Dive Brief:
- American Electric Power Texas and affiliate Electric Transmission Texas are moving ahead on the $1 billion South Texas line.
- The line is a part of the Cross Valley Project for the Rio Grande Valley approved by the Electric Reliability Council of Texas (ERCOT), the state's grid operator, and the Public Utility Commission of Texas (PUCT), after February 2011’s cold, snow, and ice caused rolling blackouts.
- The new line is on schedule to be complete by 2016 and the cost will be allocated across all Texas electricity customers’ bills. Regulators determined it will serve all users by reducing congestion on the state power grid by supplementing two 20-year-old lines on which 1.3 million people now rely.
Dive Insight:
With more lines in service, more of the Gulf Coast wind resource can be incorporated into the Texas grid. This will be a crucial addition to the state’s generation mix because the winds off the Gulf are strongest during afternoon peak demand periods while the Panhandle and West Texas wind resources tend to be strongest at night and in the early morning and, if they fade, tend to do so in the afternoons. Gulf winds were instrumental in limiting the 2011 rolling blackouts.

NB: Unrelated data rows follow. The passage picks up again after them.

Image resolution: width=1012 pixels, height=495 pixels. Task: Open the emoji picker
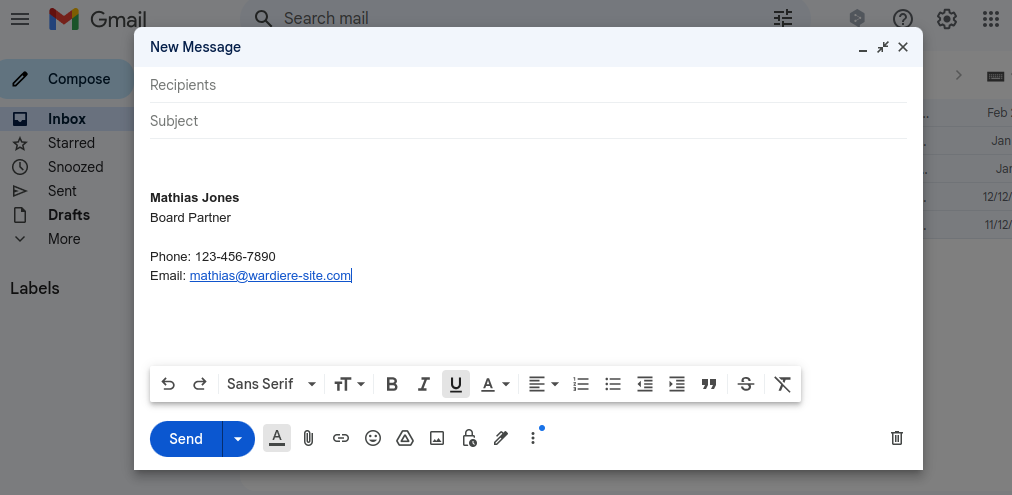click(x=373, y=438)
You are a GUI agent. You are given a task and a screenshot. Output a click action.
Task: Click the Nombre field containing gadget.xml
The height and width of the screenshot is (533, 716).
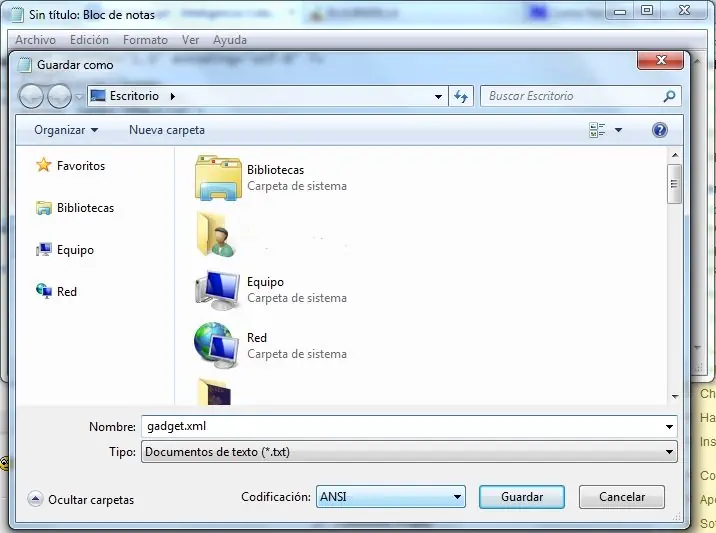(x=409, y=427)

The third South Texas line will allow AEP to double the capacity of the two existing lines and do maintenance on each, one line at a time, during periods of lower demand. Power from the third 200-plus megawatt, $410-plus million phase of the Starr County Los Vientos wind installation, being built by Duke Energy and scheduled be ready to go online by the end of 2015, would be delivered from the Gulf Coast by the new line.